New York Daily Photo Analytics

Thursday, March 25, 2010

A Place Called Home

When I drove a New York City taxicab in my college years, West End Avenue was just WEA on my trip log. A quiet, safe destination, with easy, traffic free driving along the wide, 4-lane, two way boulevard, and lots of big buildings.

If you read about West End Avenue, you will encounter words and phrases like "quiet", "convenient"," stable", "safe", "community," or "Park Avenue of the West Side." This grand boulevard is an extension of 11th Avenue and runs north-south from 59th to 107th Street on the Upper West Side, parallel to Riverside Drive (and Riverside Park), which lies one block West. Upper Broadway, with its plethora of shops and transportation, lies one block east - hence the "convenient" part of the equation. The tenancy is very stable, with many families living here from generation to generation.

Like its East Side analog, Park Avenue, West End Avenue is strictly residential, with virtually no businesses or commercial traffic except for trucks making local deliveries. There are no attractions here, and located so far west that very few, other than residents, ever find themselves here.
The neighborhood, however, was not always the genteel place it is today. From the New York Times:

For nearly 60 years in the middle of the 20th century, parts of West End Avenue were ''déclassé,'' Mr. Salwen said. S.R.O. hotels, prostitutes and drug addicts became common on some cross streets. But by the 1980's, the street had begun to recover its grandeur.

Like Park Avenue, the street is dominated by large apartment buildings. Most buildings here are prewar and over ten stories tall, dating back to the early 20th century.

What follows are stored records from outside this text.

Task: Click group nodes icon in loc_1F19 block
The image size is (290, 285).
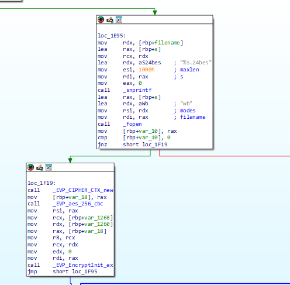Action: (49, 167)
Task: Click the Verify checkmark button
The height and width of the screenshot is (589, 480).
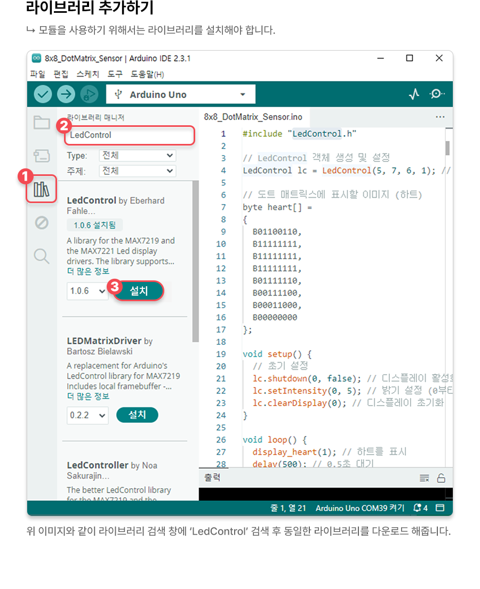Action: tap(43, 94)
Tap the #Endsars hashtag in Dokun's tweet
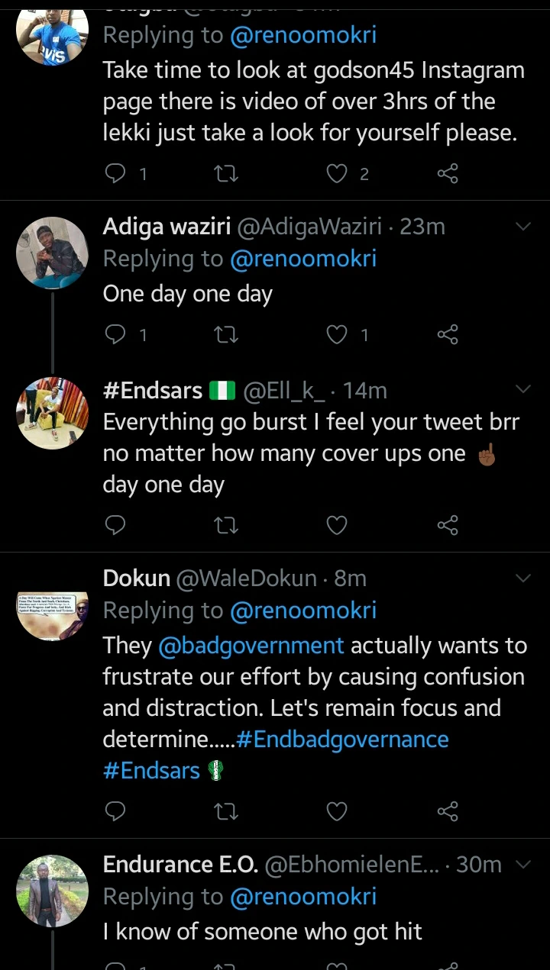Screen dimensions: 550x970 (151, 770)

From the Wikipedia entry for WEA: "The street is noteworthy for its almost unbroken street wall of handsome apartment buildings punctuated by brief stretches of nineteenth-century townhouses and several handsome churches and synagogues."
I agree, but do find the "almost unbroken street wall" of these large apartment buildings rather imposing. Having spent all of my adult life downtown in Greenwich Village, I find these hulking structures to be somewhat intimidating.

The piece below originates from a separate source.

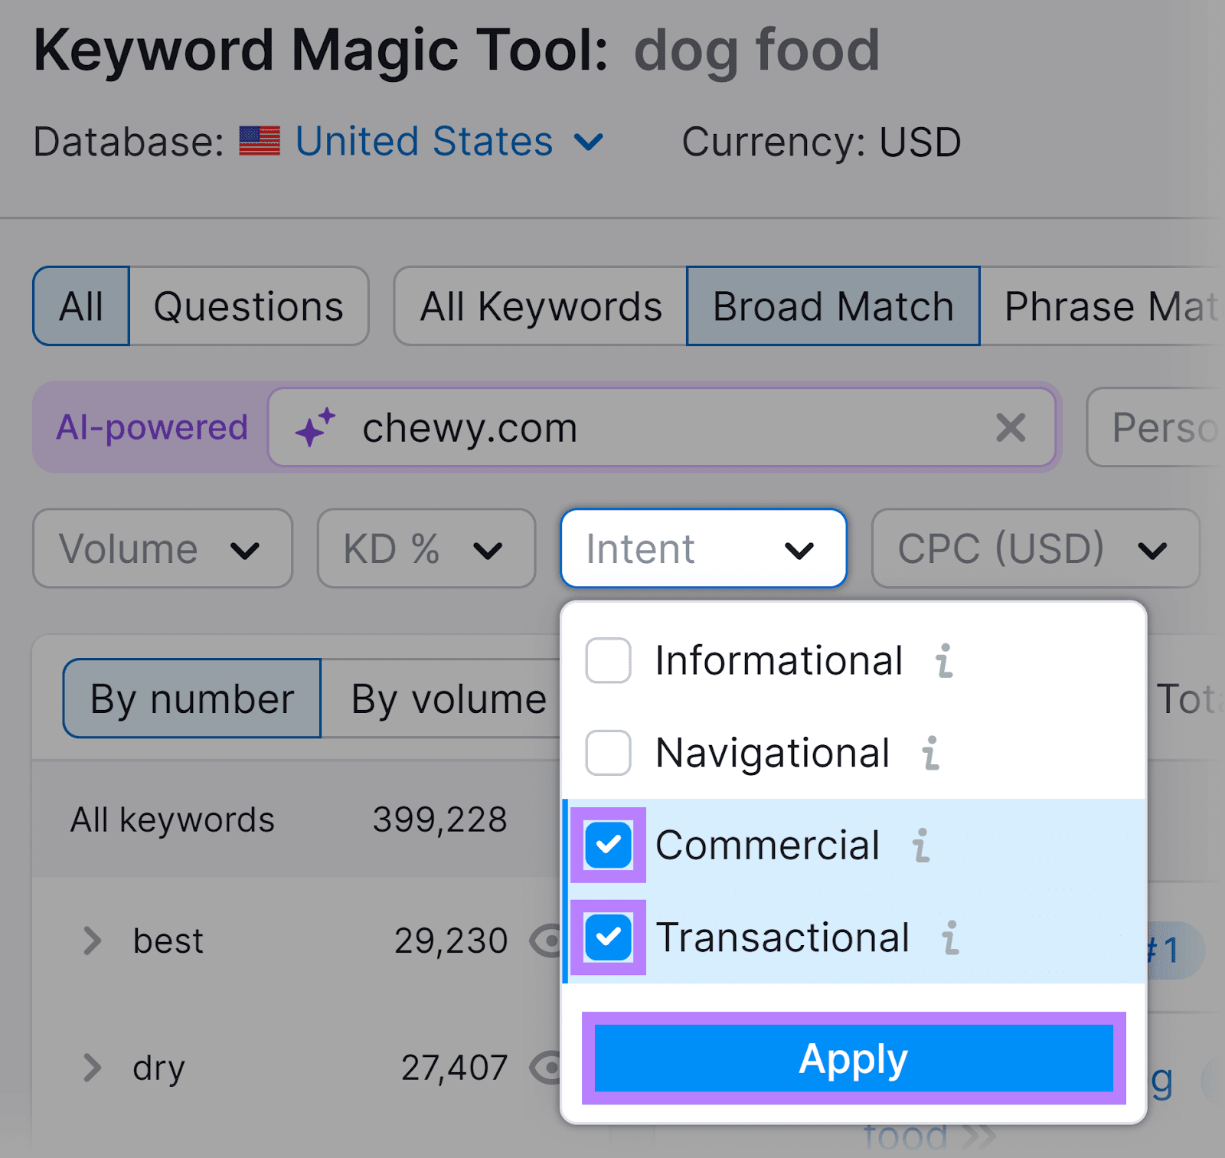Click the info icon beside Transactional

However, prewar apartments are typically larger than average - once inside these solid buildings, the spaces are quite comfortable and make very pleasant, quiet residences. And although the buildings feel so out of scale with humans, a home is more than just a space in a building - it's a personal place created by people. New York City has tremendous variety of residential structures, and whether small or large, short or tall, bright or dark, lavish or lean, in the Village or on WEA, inside every building in every apartment, for someone, there's a place called home :)

5 comments:

Unknown said...

Thank you! Your photos are brilliant and awaken a longing..you are so amazing and I thank you!

Kasia said...

Hello Brian, haven't you ever thought of attaching to posts some links to a map where you could mark places you're talking about. That would be very useful especially for me as a geographer;-)Regards!

Chloe said...

such a nice avenue, i love the fact there's not much traffic :)
i don't live in Manhattan but i love going there, or going "to the city" as we, the ones who like in Brooklyn, call Manhanttan ♥
I like your blog! i'll add it to my blog list (;

Chloe said...

*the ones who LIVE in Brooklyn, not "like" xD

Leslie said...

Ok, isn't that the block where we looked at that beautiful apt we college roomies couldn't afford back in 197??? I drool with envy every time I walk past these houses. What a special avenue that I would still love to live on.